→ **TASK DIRECTIONS**
Please find the lines in the entries below that contain the word "computer", and copy each one.

──────── RECORD SET ────────

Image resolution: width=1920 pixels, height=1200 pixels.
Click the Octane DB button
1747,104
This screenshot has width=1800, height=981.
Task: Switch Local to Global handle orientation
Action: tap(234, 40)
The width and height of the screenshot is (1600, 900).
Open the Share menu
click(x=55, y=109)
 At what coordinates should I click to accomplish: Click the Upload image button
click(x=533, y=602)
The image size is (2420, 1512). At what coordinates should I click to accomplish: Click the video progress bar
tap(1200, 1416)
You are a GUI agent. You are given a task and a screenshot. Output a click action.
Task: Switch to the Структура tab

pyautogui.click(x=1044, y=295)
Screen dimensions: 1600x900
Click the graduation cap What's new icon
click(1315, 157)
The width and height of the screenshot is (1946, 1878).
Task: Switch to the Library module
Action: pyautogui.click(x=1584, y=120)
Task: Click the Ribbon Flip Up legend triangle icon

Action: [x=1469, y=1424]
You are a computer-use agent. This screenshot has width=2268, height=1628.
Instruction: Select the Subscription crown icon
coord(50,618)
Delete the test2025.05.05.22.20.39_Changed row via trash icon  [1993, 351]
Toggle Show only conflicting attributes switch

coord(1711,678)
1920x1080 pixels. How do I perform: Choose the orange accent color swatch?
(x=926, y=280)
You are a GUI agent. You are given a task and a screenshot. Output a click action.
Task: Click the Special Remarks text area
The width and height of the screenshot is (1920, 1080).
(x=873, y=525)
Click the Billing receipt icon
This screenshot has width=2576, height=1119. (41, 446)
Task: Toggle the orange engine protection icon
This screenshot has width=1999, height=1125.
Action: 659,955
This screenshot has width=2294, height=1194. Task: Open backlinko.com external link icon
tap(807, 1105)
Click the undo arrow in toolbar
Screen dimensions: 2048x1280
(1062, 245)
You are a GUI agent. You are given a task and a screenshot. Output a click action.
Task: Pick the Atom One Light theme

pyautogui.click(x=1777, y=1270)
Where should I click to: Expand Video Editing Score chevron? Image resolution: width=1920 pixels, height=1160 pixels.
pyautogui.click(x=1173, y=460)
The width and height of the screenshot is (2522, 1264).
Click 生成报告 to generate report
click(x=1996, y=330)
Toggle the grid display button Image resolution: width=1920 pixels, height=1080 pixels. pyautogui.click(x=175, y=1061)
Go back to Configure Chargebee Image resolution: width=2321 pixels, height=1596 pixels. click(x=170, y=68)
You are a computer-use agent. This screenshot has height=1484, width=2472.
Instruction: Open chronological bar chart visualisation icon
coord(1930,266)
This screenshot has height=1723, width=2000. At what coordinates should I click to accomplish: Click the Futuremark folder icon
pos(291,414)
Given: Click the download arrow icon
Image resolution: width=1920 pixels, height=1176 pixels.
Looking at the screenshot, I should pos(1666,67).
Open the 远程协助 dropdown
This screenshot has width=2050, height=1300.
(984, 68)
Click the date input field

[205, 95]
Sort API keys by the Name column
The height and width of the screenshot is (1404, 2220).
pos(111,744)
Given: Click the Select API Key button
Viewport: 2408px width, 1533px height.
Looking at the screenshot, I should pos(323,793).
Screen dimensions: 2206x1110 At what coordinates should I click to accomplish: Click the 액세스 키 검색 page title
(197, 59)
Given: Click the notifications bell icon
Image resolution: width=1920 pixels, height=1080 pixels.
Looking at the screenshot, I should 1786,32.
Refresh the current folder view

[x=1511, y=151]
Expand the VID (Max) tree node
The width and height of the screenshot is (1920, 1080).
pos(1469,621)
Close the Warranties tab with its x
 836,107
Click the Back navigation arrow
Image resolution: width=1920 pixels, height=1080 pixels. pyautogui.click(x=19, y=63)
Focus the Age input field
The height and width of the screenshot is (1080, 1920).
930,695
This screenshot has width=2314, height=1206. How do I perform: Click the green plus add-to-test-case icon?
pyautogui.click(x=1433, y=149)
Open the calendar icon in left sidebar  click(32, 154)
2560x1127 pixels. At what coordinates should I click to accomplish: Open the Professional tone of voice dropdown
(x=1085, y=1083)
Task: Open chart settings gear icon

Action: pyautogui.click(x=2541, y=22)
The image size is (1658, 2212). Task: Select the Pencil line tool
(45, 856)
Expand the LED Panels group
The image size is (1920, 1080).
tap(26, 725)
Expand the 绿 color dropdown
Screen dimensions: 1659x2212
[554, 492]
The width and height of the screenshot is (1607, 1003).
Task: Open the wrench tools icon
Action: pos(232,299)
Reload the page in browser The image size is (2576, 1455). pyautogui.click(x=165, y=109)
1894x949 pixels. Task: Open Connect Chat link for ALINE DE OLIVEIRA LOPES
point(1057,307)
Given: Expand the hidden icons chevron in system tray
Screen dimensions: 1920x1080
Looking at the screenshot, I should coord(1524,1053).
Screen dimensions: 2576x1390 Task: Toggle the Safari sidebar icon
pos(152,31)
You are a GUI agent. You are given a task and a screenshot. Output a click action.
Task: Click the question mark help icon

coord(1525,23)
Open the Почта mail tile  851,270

────────

→ **SOLUTION TO THIS PROBLEM**
You are a computer-use agent. This screenshot has width=2268, height=1628.
You are a computer-use agent. This screenshot has height=1484, width=2472.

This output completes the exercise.